There is speculation that Subramanian may be given an extension, making his tenure co-terminus with the current term of the Narendra Modi-led National Democratic Alliance (NDA) government till 2019.

Subramanian was appointed on October 16, 2014 for three years as the CEA, a post that had been lying vacant since September 2013 after Raghuram Rajan took over as the Reserve Bank of India (RBI) governor.

Over the last three years, Subramanian has assumed the role of the main go-to person for advice for finance minister Arun Jaitley on macro-economic matters and has been the principal author of the annual Economic Surveys.

He also authored the highly acclaimed “Report on the Revenue Neutral Rate and Structure of Rates for the Goods and Services Tax (GST)” in December 2015, which laid down the broad contours for implementing GST in India from July 1, 2017.

Subramanian has used the Economic Survey to recommended policy changes, sometimes even sweeping measures. This year, for instance, the survey recommended the rollout of Universal Basic Income (UBI), a poverty alleviation plan involving direct money transfer to people’s bank accounts.

In 2015, he introduced the phrase ‘JAM’—Jan Dhan, Aadhaar, Mobile—to the Indian policy lexicon. The ‘JAM agenda’ refers to the potential of largescale, technology-enabled, real-time cash transfers to improve the economic lives of the poor, and raise efficiency by reducing leakages and market distortions. Over the past two years much progress has been made in spreading JAM across India’s economy, also because of the push towards digital payments following demonetisation.

In 2016, the Economic Survey constructed an index to measure states’ preparedness to implement two varieties of JAM programmes: direct benefit transfer (DBT) and BAPU—Biometrically Authenticated Physical Uptake. BAPU differs from DBT in that there is no transfer of money. Beneficiaries simply authenticate their identities and physically collect benefits or subsidised goods as they do presently.

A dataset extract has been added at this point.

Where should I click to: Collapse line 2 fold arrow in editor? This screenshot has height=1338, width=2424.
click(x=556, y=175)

He also brought in a changed structure in the Economic Survey, presenting it in two parts. The Survey’s first part was tabled in the last of week of January following the budget’s advancement by a month, prompting a modification to a new construct of two volumes presented nearly six months apart.

The second volume was presented in August. This is a departure from the past where the survey, often described the government’s official economic report card, came as a single volume divided into two parts—commentary and outlook in the first, and statistics in the second.

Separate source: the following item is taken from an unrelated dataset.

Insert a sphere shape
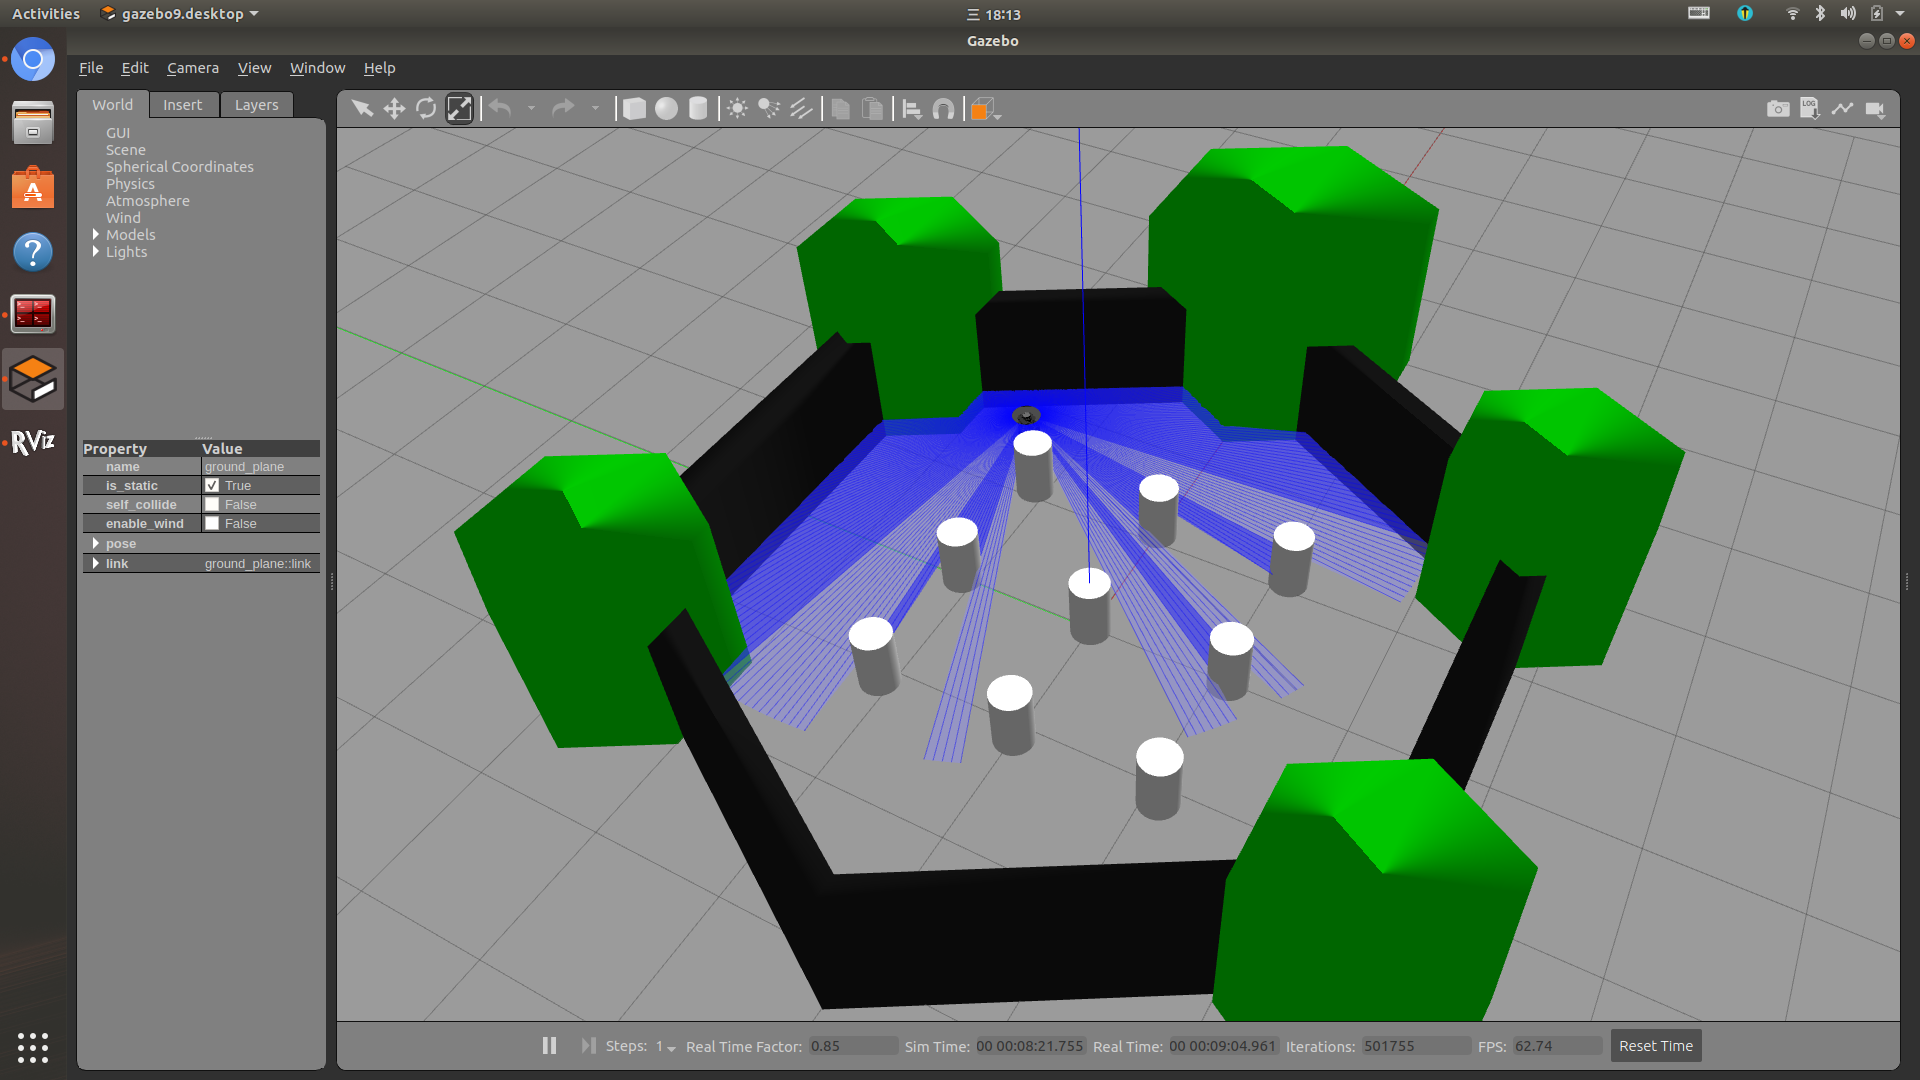Screen dimensions: 1920x1080 666,108
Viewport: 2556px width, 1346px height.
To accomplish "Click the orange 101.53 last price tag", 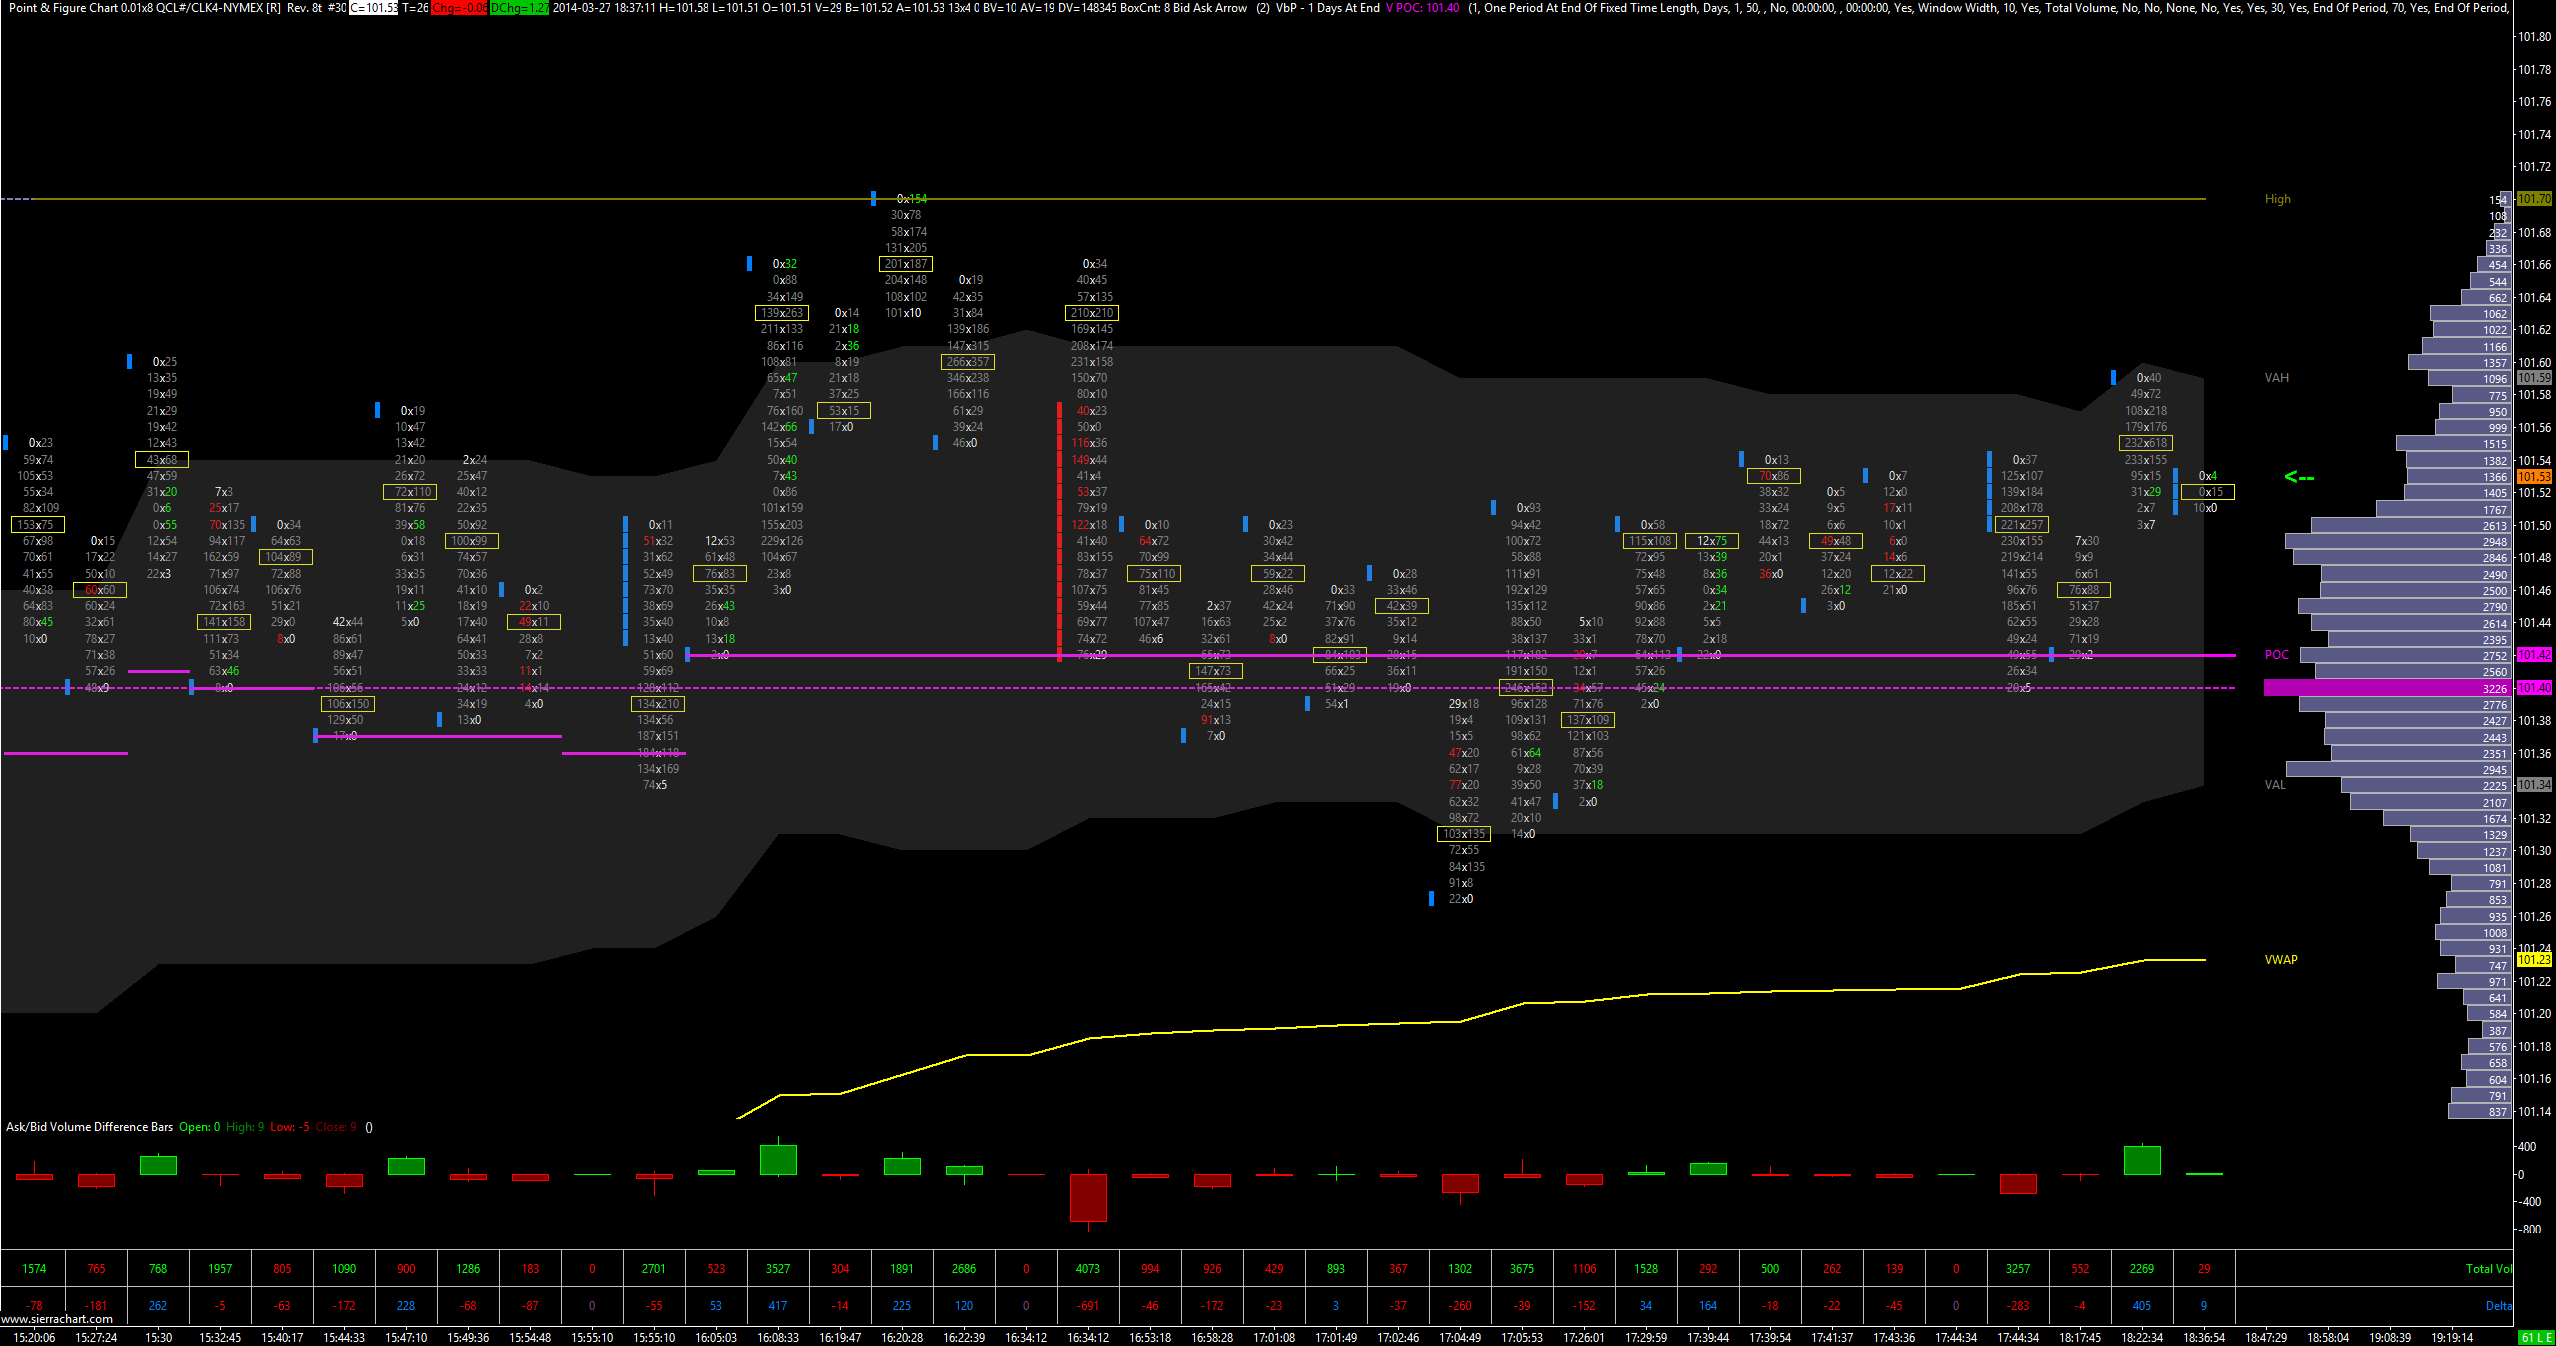I will [2534, 477].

Subramanian, whom the Foreign Policy magazine had named him as one of the world's top 100 global thinkers in 2011,  has also been ranked amongst the top 1 per cent of the world's academic economists in terms of citation of research, according to the widely used REPEC rankings. He has studied at St. Stephens College, Delhi; the Indian Institute of Management at Ahmedabad, India; and University of Oxford.